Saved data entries
»»

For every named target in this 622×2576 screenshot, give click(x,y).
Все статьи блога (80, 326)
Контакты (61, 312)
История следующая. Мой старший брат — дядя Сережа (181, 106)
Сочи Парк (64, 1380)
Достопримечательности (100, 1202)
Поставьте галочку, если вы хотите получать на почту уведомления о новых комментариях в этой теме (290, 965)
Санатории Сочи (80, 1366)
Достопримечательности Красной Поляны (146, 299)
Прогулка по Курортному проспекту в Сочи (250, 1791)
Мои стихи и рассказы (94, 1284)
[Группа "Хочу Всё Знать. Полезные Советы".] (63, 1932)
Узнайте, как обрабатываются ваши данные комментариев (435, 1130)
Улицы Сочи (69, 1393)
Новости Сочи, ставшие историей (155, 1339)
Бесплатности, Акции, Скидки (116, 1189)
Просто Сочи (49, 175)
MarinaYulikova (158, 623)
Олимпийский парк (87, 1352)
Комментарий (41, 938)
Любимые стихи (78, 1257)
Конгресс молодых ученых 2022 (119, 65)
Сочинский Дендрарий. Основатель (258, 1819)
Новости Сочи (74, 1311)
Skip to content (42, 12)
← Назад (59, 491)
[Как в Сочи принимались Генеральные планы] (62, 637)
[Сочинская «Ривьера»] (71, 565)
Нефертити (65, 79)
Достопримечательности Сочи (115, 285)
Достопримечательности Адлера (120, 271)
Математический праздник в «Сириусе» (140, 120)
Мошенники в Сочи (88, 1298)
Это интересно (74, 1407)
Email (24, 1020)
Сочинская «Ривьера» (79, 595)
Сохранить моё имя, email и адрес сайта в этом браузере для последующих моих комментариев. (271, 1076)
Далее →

««

*What the task requires*: Precisely the line with "Достопримечательности Сочи (115, 285)" and the lines after it, up to the last line of the entries above, are to be reproduced, and nothing more.

*Reply to the task*:
Достопримечательности Сочи (115, 285)
Достопримечательности Адлера (120, 271)
Математический праздник в «Сириусе» (140, 120)
Мошенники в Сочи (88, 1298)
Это интересно (74, 1407)
Email (24, 1020)
Сочинская «Ривьера» (79, 595)
Сохранить моё имя, email и адрес сайта в этом браузере для последующих моих комментариев. (271, 1076)
Далее →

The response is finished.